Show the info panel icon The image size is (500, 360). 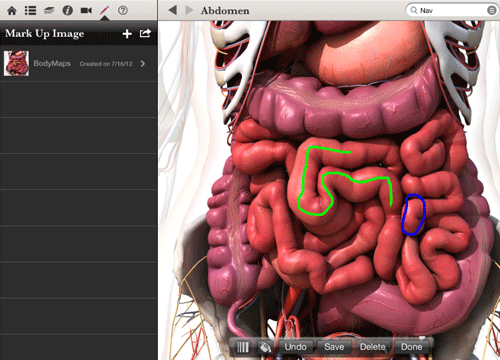pyautogui.click(x=68, y=11)
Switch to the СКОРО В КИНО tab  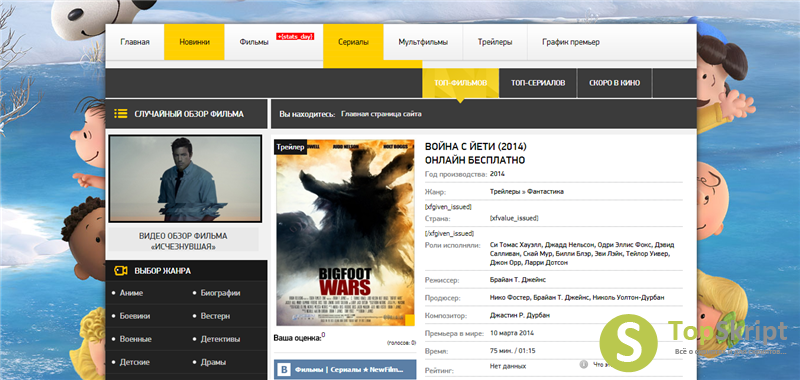614,83
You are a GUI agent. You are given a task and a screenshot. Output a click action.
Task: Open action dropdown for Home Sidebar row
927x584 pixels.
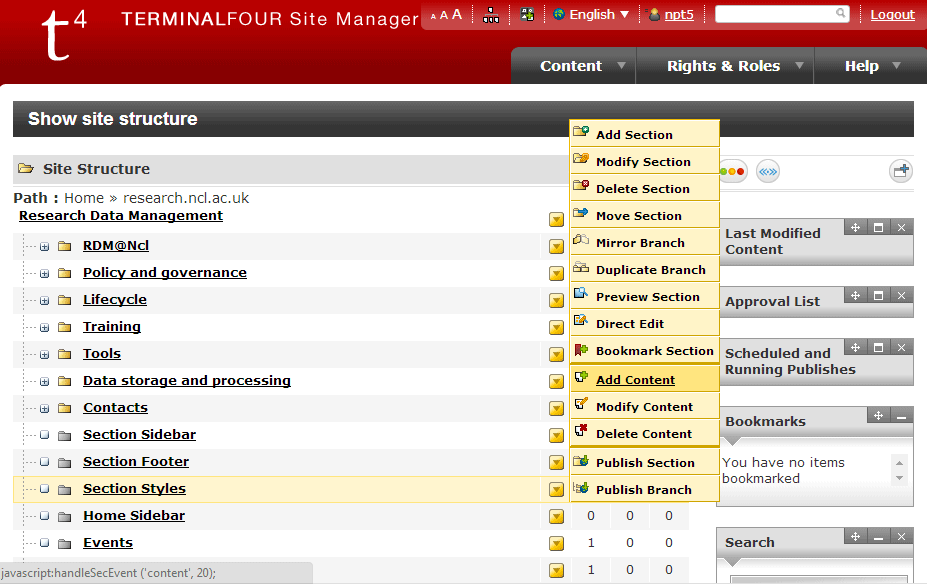coord(556,516)
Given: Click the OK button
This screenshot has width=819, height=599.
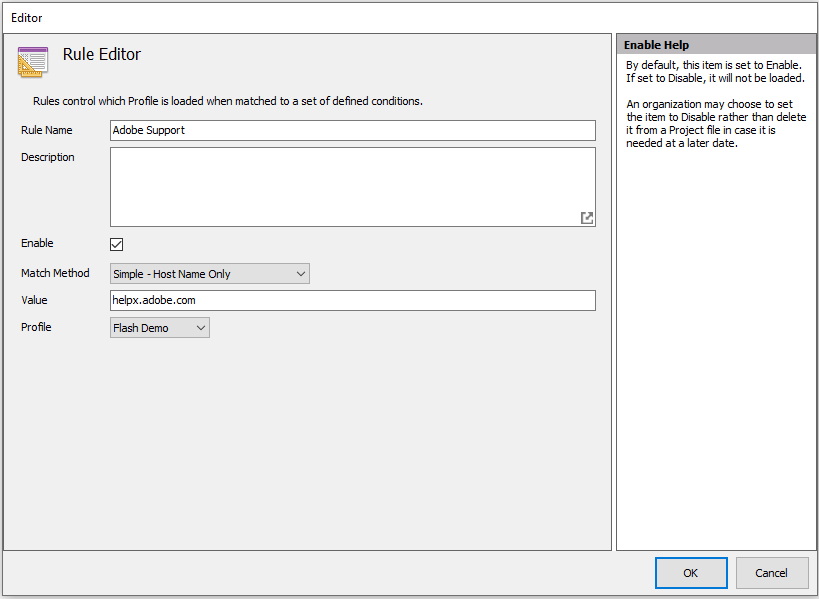Looking at the screenshot, I should tap(691, 573).
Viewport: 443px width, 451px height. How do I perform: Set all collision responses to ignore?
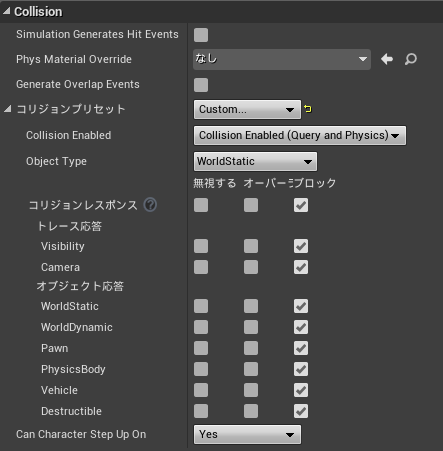pyautogui.click(x=201, y=205)
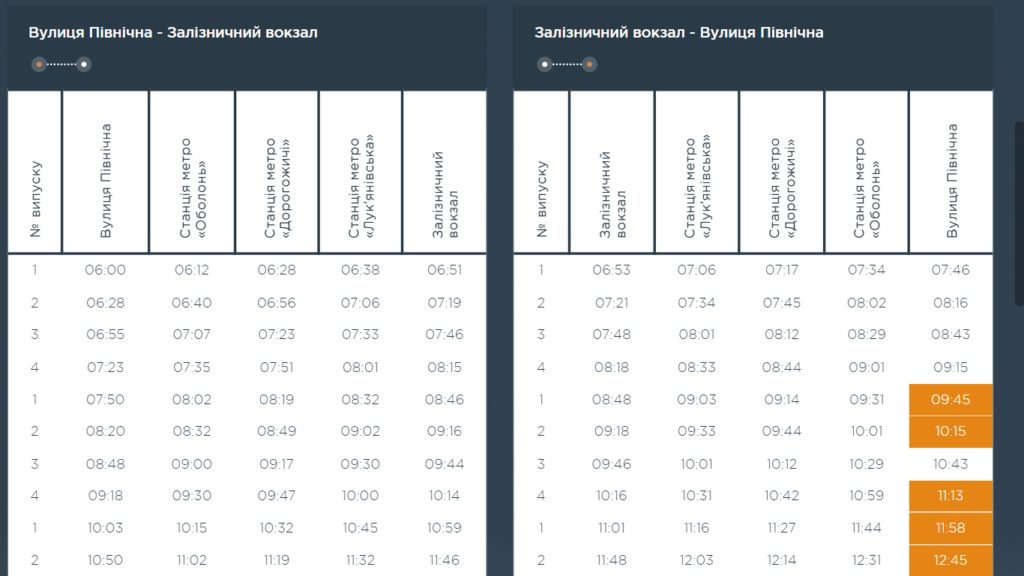Click the white end dot under Вулиця Північна - Залізничний вокзал
1024x576 pixels.
pos(85,64)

******************************

** Your goal **
Check each line of the entries for "action" and copy those that have it.

** Response area **
You are a GUI agent. You are given a task and a screenshot. Output a click action.
Task: Open action dropdown for Home Sidebar row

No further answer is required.